Frequently Asked Questions

How to choose injection sites to avoid lipodystrophy?

It is recommended to rotate injection sites among the abdomen, outer thighs, and buttocks, with at least 2 cm between injection points. Avoid repeated injections in the same area, as the risk of lipodystrophy is directly related to injection technique and rotation frequency. After disinfecting with 75% isopropanol, wait for it to dry before injection to prevent skin irritation.

What should be done in case of hypoglycemia symptoms?

Immediately consume 15 grams of fast-acting carbohydrates, such as 150 cc of fruit juice or glucose tablets. Check blood glucose after 15 minutes; if not elevated, repeat the process. Continue monitoring for over 4 hours.
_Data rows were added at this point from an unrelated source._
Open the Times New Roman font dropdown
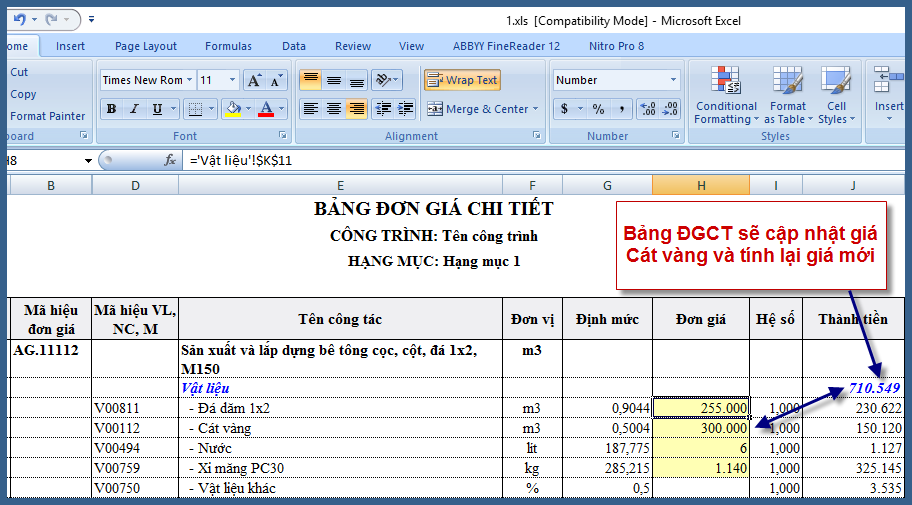 click(189, 80)
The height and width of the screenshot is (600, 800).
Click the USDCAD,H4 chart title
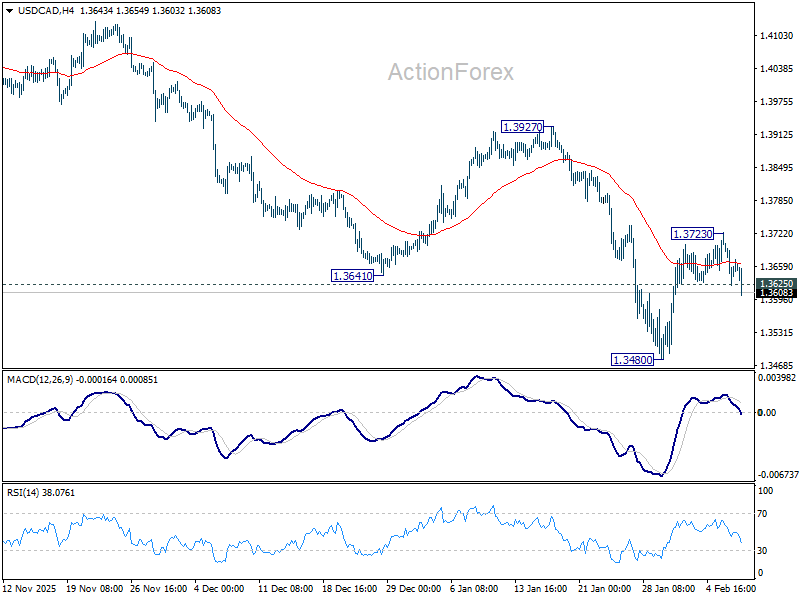click(36, 9)
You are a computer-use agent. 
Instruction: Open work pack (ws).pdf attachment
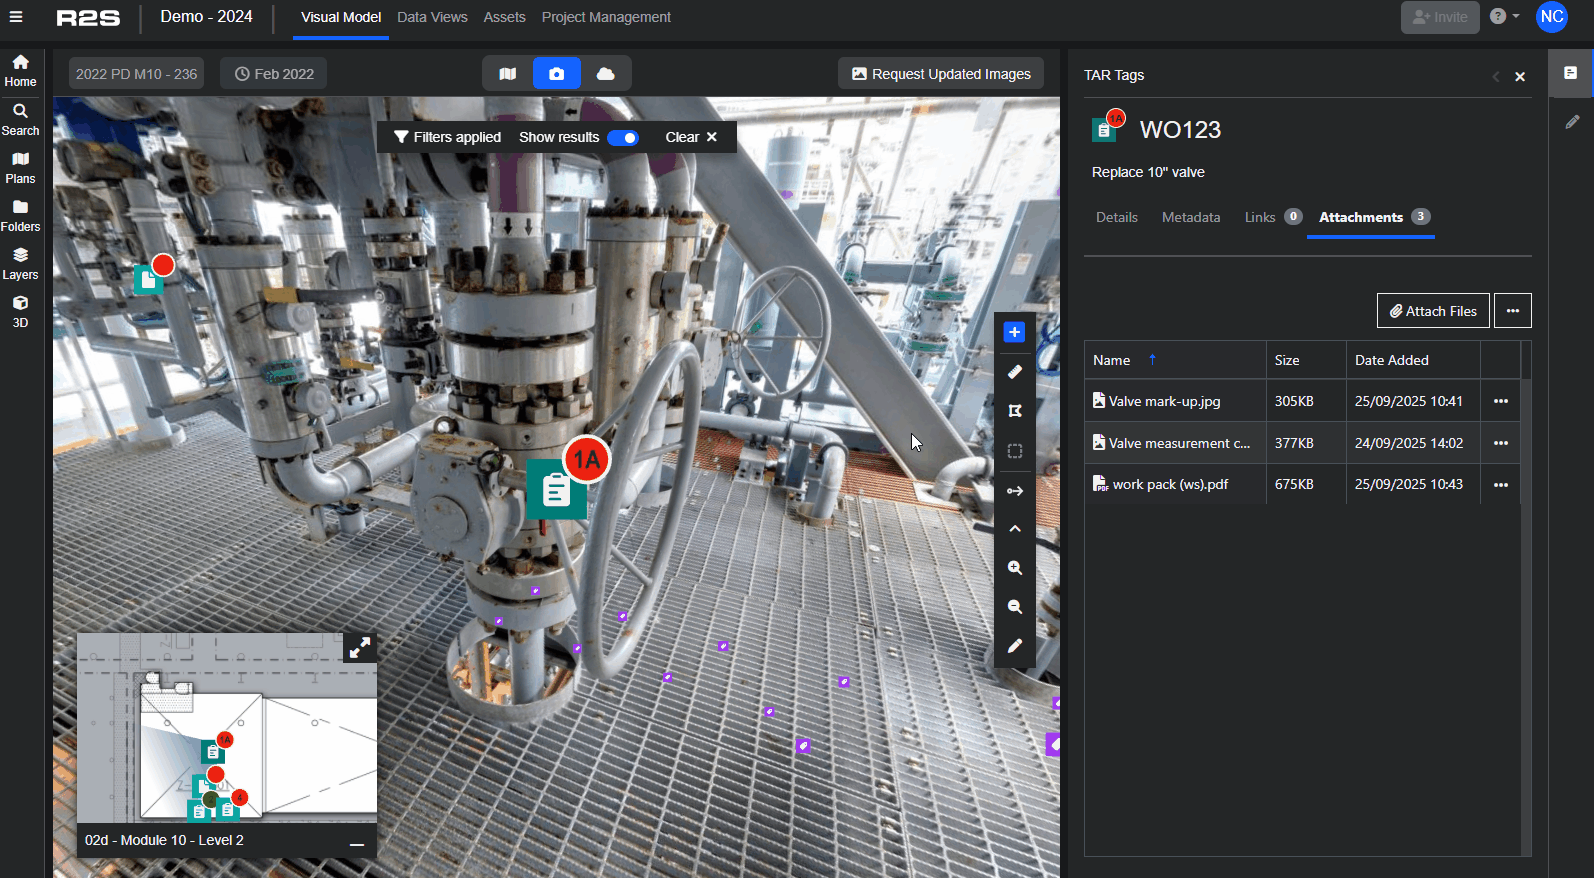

Carry a glucose emergency kit at all times, and after symptoms subside, eat a small meal to prevent rebound hypoglycemia.

How should diet and exercise be coordinated during insulin therapy?

Rapid-acting insulin should be injected 15 minutes before meals, synchronized with eating times. Light doses may be added before exercise, and quick-acting carbohydrate supplements should be carried. If exercise intensity changes, adjust insulin doses accordingly and monitor blood glucose to prevent exercise-induced hypoglycemia.

What are the long-term blood glucose control targets, and is ongoing treatment necessary after reaching goals?

The general fasting blood glucose target is 70-130 mg/dL, and postprandial <180 mg/dL. Continued treatment is necessary even after achieving targets, as diabetes is a chronic condition. Treatment plans may be adjusted based on age, complications, or lifestyle, but medication should not be stopped without medical advice. HbA1c should be checked at least once a year to evaluate long-term control.

Do insulin treatment plans need adjustment during pregnancy?

During pregnancy, insulin requirements may increase by 30-50%, especially in the second trimester, requiring dose adjustments every 1-2 weeks. Preconception blood glucose should be well controlled (HbA1c <6.5%), with daily blood glucose monitoring 4-6 times. Rapid-acting insulins like Aspart are preferred. Postpartum, insulin doses usually decrease and should be reassessed within 24 hours after delivery.